Şunu peşinen söyleyeyim ki turban veya tesettüre uygun giyindiği için, kişiyi kınamak, eleştirmek, eğitim hakkını engellemek haksızlıktır.
Yine, turban takan veya tesettüre uygun giyinen birisin de kendisini kanunlardan üstün görmesi, ayrıcalık istemesi de yanlıştır.
Hassas olan tesettür ve turban konusu Batman Üniversitesi İslami İlimler fakültesinde tekrar gündeme gelmesi ve yaranın yeniden kaşınması hiçte hoş değildir.
Aslında "şer bilinenden hayır olabilir" kaidesi ile, dondurulmaya bırakılan turban konusunun, tekrar gündeme gelmesi, sorunun yasal boyutuyla temelden çözülmesine vesile de olabilir.
Batman Üniversitesi Rektörü Prof. Dr. Aydın Durmuş imzası ile İslami İlimler Fakültesi Dekanlığı'na gönderilen yazıda;
"Üniversitenin Batı Raman Kampüsü'nde günün değişik saatlerinde ve farklı mekânlarda tamamıyla kapalı, pardösülü, peçeli ve gözlüklü halde, kimliği net olarak anlaşılamayan öğrencilere çok sayıda kişinin şahit olduğu ve bu durumun endişe ve tedirginliğe yol açtığı..." ifadesi somut bir delil sunmaması ve devamında "Bahse konu öğrenciler, Dekanlığınıza bağlı bölümlerde öğrenim gören öğrenciler olduğundan,"
"kimliği anlaşılmayan! diye belirtilirken "dekanliğimiza bağlı bölümlerde öğrenci olduğu" ifadesi ve çelişkisi ve devamla, "Dekanlığınızca, 'Yükseköğretim Kurumları Öğrenci Kılık Kıyafet Yönetmeliği' kapsamında gerekli işlemlerin yapılmasını hususunda gereğini rica ederim."

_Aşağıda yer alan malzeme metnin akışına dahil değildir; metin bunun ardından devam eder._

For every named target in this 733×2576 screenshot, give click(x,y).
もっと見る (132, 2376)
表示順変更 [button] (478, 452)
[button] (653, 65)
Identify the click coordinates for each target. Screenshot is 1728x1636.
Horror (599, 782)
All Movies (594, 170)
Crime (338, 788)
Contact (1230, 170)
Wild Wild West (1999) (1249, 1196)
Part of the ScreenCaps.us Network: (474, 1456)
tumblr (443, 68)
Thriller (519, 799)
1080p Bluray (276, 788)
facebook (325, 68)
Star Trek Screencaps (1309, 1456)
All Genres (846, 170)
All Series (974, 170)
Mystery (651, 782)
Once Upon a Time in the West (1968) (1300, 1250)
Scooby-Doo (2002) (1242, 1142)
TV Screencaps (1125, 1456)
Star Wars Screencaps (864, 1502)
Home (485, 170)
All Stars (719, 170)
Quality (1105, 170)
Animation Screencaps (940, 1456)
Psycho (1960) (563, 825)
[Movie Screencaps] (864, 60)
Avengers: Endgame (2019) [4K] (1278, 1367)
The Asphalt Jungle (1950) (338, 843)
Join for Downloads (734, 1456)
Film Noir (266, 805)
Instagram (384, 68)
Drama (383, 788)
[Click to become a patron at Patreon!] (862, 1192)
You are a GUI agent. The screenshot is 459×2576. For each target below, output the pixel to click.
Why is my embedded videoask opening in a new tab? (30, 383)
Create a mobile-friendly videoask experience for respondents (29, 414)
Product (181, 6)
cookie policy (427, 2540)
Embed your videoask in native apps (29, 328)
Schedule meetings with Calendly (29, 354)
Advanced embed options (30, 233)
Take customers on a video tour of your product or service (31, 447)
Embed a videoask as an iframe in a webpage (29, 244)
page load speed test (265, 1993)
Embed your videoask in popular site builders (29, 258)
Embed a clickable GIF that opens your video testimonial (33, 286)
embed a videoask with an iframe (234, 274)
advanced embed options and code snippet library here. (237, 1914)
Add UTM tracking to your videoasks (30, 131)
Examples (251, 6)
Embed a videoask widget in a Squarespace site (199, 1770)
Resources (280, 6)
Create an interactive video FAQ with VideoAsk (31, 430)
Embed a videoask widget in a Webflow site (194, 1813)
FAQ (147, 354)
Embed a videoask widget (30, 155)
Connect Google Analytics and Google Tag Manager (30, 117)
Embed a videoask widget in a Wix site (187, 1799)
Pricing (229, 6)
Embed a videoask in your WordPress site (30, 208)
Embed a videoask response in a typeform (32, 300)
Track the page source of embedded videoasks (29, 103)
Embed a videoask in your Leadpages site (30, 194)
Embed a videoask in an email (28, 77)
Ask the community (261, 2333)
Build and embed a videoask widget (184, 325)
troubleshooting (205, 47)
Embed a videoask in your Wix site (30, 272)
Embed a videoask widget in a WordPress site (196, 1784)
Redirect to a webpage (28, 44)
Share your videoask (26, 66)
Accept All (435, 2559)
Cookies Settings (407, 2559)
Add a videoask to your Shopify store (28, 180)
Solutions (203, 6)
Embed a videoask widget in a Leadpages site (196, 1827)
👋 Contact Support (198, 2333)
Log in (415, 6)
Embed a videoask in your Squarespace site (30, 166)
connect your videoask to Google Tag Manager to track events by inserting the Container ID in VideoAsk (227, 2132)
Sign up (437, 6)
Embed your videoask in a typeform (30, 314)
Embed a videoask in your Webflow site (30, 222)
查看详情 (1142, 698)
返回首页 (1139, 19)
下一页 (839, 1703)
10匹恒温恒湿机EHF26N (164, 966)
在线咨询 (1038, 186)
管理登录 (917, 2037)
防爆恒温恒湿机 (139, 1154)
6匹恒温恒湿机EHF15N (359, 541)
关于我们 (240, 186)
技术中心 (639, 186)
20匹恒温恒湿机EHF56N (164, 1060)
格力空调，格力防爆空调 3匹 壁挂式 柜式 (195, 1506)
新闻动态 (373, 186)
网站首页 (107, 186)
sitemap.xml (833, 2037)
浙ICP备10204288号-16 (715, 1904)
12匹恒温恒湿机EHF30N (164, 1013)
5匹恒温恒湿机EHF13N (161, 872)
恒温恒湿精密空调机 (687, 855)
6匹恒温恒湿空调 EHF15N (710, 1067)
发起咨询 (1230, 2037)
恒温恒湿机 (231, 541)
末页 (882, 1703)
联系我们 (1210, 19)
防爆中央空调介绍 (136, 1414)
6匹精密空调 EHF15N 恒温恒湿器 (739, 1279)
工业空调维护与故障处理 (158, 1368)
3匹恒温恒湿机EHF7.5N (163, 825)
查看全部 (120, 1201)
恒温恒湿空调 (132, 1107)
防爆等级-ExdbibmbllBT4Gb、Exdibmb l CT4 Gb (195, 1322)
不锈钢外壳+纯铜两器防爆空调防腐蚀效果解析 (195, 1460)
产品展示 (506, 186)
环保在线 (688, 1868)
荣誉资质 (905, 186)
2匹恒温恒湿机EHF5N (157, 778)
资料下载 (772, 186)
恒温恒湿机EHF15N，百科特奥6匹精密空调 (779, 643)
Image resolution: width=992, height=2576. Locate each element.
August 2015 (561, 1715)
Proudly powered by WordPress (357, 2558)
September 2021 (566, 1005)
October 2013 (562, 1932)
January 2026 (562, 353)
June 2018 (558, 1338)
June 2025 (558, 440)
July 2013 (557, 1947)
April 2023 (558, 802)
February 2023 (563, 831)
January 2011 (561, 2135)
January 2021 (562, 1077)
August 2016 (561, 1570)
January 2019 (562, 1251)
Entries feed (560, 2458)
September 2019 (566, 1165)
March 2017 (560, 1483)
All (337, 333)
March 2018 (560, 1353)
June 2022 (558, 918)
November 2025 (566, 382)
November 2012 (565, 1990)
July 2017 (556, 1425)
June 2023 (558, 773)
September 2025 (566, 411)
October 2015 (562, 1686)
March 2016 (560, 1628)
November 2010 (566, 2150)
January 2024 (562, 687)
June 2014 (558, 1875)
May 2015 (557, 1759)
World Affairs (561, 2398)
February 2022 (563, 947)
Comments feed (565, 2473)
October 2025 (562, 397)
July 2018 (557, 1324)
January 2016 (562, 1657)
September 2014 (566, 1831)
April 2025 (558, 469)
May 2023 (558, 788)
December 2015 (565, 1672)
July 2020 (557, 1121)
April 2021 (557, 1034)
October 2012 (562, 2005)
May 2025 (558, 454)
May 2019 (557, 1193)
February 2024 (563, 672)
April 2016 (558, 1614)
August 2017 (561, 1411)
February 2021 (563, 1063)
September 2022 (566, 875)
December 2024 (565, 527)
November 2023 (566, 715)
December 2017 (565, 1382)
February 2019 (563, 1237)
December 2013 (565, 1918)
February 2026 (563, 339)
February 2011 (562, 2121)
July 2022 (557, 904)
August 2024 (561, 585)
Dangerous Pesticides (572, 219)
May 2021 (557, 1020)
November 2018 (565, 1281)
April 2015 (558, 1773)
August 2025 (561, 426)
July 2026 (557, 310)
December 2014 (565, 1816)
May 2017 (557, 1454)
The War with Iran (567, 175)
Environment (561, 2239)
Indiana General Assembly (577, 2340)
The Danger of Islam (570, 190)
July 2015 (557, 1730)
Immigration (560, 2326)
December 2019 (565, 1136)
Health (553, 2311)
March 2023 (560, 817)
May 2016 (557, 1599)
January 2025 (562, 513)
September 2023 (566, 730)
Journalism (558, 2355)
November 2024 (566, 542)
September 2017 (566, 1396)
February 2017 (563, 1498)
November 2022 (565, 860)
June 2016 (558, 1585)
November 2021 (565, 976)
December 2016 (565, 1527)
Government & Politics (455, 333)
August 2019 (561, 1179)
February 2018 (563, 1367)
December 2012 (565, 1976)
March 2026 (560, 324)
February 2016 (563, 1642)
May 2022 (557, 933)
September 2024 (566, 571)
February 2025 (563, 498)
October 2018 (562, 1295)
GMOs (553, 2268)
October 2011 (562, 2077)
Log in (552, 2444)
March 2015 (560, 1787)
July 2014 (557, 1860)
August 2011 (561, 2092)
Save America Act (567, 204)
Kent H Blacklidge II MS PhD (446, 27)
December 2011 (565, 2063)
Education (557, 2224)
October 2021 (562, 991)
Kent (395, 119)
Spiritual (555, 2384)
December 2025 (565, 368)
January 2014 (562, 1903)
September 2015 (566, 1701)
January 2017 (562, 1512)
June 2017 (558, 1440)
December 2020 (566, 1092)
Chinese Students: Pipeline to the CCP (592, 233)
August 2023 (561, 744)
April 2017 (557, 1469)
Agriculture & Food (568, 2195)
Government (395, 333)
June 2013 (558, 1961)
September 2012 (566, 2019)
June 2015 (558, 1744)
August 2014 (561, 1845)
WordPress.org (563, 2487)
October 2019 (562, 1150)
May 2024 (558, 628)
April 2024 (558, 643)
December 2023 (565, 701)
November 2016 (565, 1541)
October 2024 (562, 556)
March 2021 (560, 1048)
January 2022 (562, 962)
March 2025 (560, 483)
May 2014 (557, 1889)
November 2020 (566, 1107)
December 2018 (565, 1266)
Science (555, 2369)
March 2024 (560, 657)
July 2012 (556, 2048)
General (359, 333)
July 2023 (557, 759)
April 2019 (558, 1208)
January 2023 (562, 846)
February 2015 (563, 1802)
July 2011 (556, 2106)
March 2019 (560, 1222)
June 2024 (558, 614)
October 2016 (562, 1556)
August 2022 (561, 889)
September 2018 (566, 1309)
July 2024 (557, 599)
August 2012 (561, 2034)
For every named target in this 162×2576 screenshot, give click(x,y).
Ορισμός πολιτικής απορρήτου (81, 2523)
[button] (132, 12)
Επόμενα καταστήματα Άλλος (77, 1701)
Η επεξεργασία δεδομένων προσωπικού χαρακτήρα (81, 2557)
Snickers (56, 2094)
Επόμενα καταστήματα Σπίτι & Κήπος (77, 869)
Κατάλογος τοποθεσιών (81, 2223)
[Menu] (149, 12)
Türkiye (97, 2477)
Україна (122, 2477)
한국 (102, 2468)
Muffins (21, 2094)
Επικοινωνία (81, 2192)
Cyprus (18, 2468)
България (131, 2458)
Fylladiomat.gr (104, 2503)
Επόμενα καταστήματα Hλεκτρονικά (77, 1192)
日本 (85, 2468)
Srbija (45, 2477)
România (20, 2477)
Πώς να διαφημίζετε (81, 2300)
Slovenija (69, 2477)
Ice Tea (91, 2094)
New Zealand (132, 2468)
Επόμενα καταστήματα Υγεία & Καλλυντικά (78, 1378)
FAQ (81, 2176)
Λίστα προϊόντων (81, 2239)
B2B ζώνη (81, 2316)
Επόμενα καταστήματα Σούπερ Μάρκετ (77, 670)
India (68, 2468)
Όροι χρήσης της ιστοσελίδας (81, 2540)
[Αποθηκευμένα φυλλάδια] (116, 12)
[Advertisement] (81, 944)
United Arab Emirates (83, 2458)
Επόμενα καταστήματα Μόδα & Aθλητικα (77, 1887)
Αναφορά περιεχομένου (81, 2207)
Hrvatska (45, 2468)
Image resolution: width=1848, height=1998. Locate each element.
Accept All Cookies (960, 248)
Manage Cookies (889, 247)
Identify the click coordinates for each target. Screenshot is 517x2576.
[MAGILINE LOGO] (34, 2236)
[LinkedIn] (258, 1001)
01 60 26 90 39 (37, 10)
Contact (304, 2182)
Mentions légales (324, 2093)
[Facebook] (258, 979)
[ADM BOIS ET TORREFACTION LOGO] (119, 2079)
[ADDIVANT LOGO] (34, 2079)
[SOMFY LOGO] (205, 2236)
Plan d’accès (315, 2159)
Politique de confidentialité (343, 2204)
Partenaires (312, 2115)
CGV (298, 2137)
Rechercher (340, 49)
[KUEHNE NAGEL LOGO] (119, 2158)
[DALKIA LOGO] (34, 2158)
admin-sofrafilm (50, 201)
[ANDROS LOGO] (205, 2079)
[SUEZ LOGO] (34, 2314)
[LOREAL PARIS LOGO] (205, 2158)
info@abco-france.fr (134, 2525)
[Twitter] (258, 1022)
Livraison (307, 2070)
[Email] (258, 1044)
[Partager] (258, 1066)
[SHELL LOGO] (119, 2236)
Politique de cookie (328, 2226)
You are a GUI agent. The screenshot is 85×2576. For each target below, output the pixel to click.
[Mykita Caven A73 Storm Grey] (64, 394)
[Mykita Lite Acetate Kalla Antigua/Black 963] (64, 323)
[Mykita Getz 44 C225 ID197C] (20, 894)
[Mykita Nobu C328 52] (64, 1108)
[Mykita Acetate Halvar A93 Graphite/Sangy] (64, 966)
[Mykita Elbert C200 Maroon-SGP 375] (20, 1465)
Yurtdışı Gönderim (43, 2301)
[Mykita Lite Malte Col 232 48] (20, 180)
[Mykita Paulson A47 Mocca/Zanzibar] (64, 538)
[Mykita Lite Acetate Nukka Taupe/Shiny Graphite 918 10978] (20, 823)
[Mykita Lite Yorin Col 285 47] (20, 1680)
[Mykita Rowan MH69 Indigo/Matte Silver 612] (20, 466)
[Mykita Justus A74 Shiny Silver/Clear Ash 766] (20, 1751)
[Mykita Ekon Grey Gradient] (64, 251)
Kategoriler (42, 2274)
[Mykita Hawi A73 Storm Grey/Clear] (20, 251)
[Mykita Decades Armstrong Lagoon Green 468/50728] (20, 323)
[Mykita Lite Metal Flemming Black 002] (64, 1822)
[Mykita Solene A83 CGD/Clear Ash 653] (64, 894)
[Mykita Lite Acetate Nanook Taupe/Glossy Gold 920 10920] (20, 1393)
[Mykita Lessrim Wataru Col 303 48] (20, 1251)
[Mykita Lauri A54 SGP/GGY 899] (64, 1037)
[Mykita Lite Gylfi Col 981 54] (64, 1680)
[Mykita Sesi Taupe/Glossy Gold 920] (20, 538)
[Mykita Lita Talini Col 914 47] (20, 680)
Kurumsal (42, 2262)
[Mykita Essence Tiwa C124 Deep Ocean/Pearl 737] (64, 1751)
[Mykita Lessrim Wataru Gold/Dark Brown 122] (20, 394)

Çelişkileri olduğu belli olan bu genelgenin Rektör Prof. Dr. Durmuş Aydın yanlıştan dönmesi, amacının yeni mağduriyetler oluşturmak olmadığını, "kimliği net anlaşılmayan" sıkıntısını gidermeyi amaçlandığını veya yasalara uygun olduğunu belirtmesi gerekirken yaptığı basın açıklamasında yeni tartışmalara sebebiyet vermiştir. Sayın Rektör;
"Üniversitemiz rektörünü suçlu göstererek, dolayısıyla rektörü atayan İslam âleminin birliği ve dirliği için durmadan çalışan Sayın Cumhurbaşkanımızın yaptığı bu atamalara gölge düşürmek için algı operasyonları yapılmış ve üniversitemiz tipik FETÖ tuzağıyla karşı karşıya kalmıştır" açıklaması yapması anlaşılır gibi değildir.
Yayınlanan genelge ile Cumhurbaşkanımız veya FETO ile ne alakası var?
Genelgesi yayınlayan sen.
Doğuracağı sonuçları hesaplamayan sen.
Hassas bir konuyu gündeme getiren sen.
Doğru veya yanlış yapan yine sen.
Ondan sonra Sayın Cumhurbaşkanımızı referans göster ve FETO’yu suçla, yanlış bir açıklama.
Bir başka yanlış da bu konuda hassasiyet gösteren kimselerin rektörü hedef tahtasına koymalarıdır. Çünkü; Eğer sayın Rektör yasaya uygun bir genelge yayınlamışsa görevini ve doğru olanı yapmıştır.
Onu suçlamak haksızlıktır.
Olması gereken; görevi yasa çıkarmak olan, seçtiğimiz Milletvekili ve İktidar partisini göreve çağırmak mağduriyetlere sebebiyet vermeyecek yasalar çıkarmasını sağlamaktır.
Halkı dinlemez ise yapılacak ilk seçimlerde babamızın oğlu da olsa o partiye ve milletvekiline oy vermek.
Şayet rektör olmayan bir yasayı uygulamaya çalışıyorsa suç işlemiş demektir. Onu oraya atayan makama sorunu iletmek gereğini yapmasını ondan beklemektir. Eğer o makamda halkı kale almıyorsa ilk seçimde ona da oy vermemektir.
Parlamento yasa çıkarma İktidar partisi de sorun çözme makamıdır. Onlardan bunu beklemek hakkımızdır.
Bana göre böyle bir genelge yayınlanması bir sıkıntı ise ki sıkıntıdır tepki gösterilecek yer ve makam iktidar partisidir.
Zayıfa karşı aslan kesilmek güçlüye el pençe olmak doğru değildir.